While caring for the desperate young mother who came to the haveli, she should have learned Safiya's third lesson: that doing the right thing often required self-discipline. Ignoring this truth, she had abandoned her uncle and aunt at Shalimar, pretending that the cure for his cholera was her only reason for returning to Qamar Haveli.

She must improve herself, before it was too late. She glanced across at her small, silent companion. Now that she was a beggar, she suddenly wanted to offer the opportunity for blessings to as many people as possible. What a pity that her audience consisted of one lonely hunchback

She sat straight. But the hunchback had given
her
charity. He had shown her the water in the mosque. He had told her a story. What else did a keeper of shoes have to give?

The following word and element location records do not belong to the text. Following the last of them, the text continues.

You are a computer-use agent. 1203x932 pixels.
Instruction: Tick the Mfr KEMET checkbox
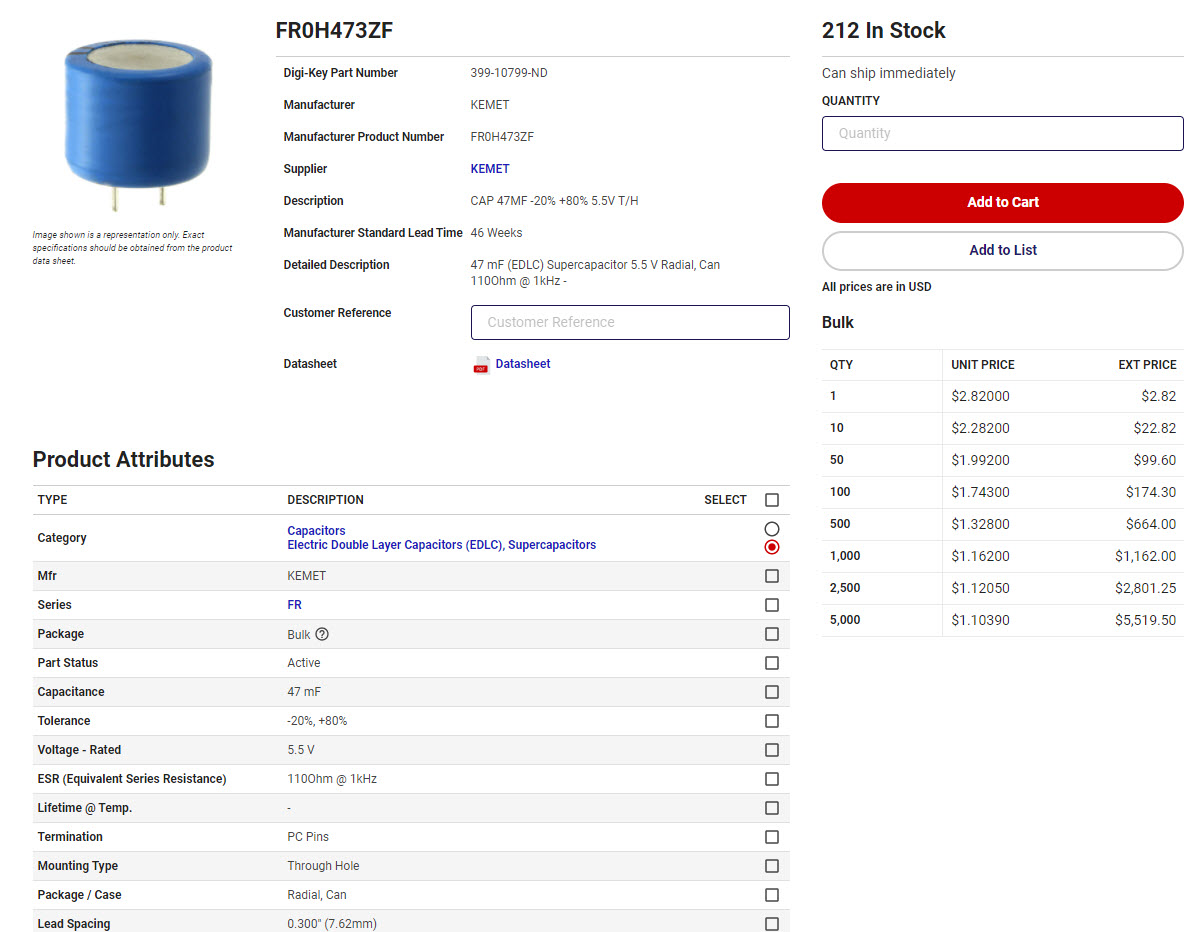click(771, 576)
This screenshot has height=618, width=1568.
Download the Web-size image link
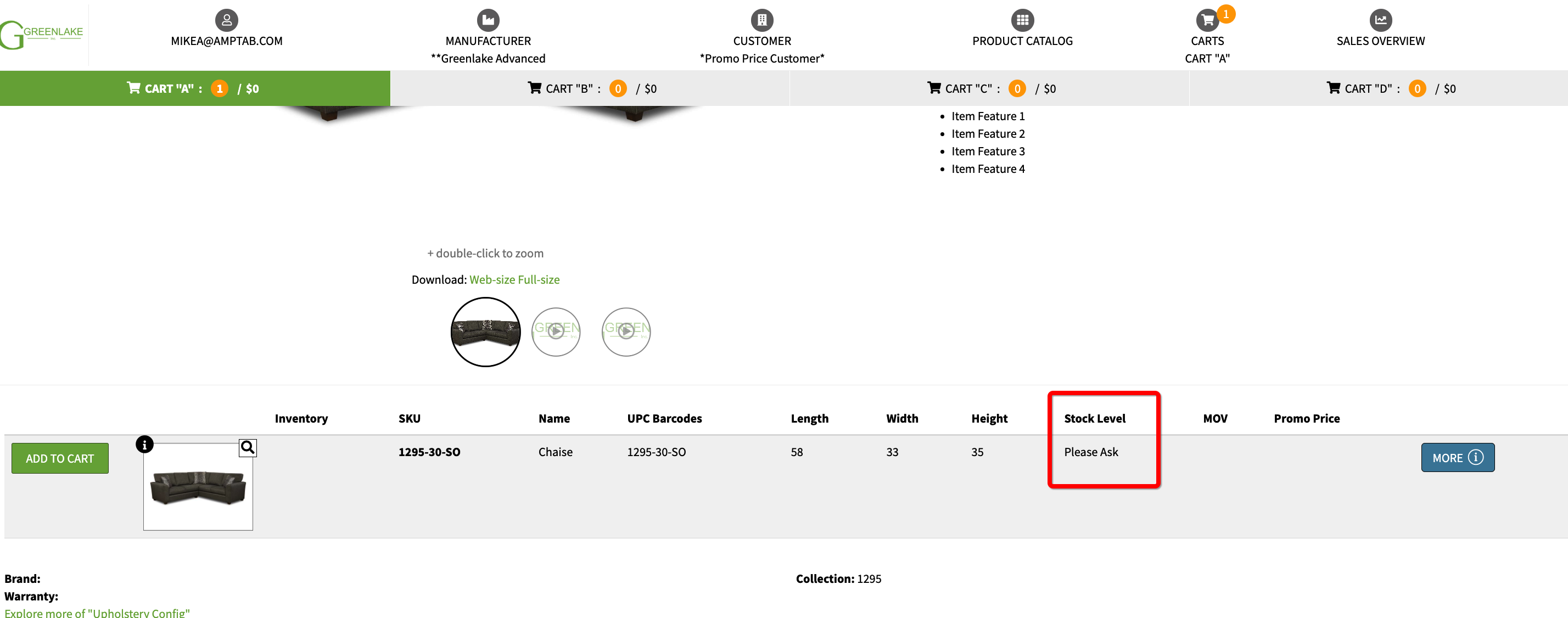pos(492,280)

She regarded him with a softer eye as he leaned on his elbows, his long face puckered with discomfort. Although she must still smell far worse than that young mother in the upstairs room, he had shown no sign of disgust when he approached her with his offer of safety and water.

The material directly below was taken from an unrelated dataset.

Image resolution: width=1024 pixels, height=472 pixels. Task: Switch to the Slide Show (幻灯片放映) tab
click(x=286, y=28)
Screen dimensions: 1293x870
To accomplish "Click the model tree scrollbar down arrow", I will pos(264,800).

Here was a man of charity and discipline. With only a cotton sheet to keep out the cold, he had made no move to steal the clothes of the dead. Although he certainly had seen her thieving, he had made no reference to it.

She dropped her head onto her upraised knees.
Please,
she prayed,
let the haveli doors open soon. Let Safiya possess the cure for cholera, as the woman had told me. Let the cure arrive at Shalimar in time. If I have failed once in my duty to Uncle Adrian, let me find a way to save him in the end….

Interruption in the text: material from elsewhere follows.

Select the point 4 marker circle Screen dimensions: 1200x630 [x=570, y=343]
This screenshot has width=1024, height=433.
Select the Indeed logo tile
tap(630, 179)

“Look!” The hunchback raised his head and pointed toward the edge of the square.

A group of men had started across the square, carrying something in a sling between them. Whatever it was, it appeared to be heavy.

As she watched, the men put their burden down and began to argue among themselves and point toward the haveli. When she craned forward, trying to hear what they were saying, they saw her and dropped their voices.

Although she could not hear their words, she was certain they were speaking Persian. Their earth-colored clothing and their coarsely tied turbans told her they were Afghans, like the ones she had seen speaking to the Vulture outside his tent when she arrived at Shalimar. Each of them had one or two elaborately decorated guns strapped to his back.

Their argument resolved, they bent to pick up the object they had been carrying, and strode away. As they did so, Mariana saw that it was the blood-soaked body of a man.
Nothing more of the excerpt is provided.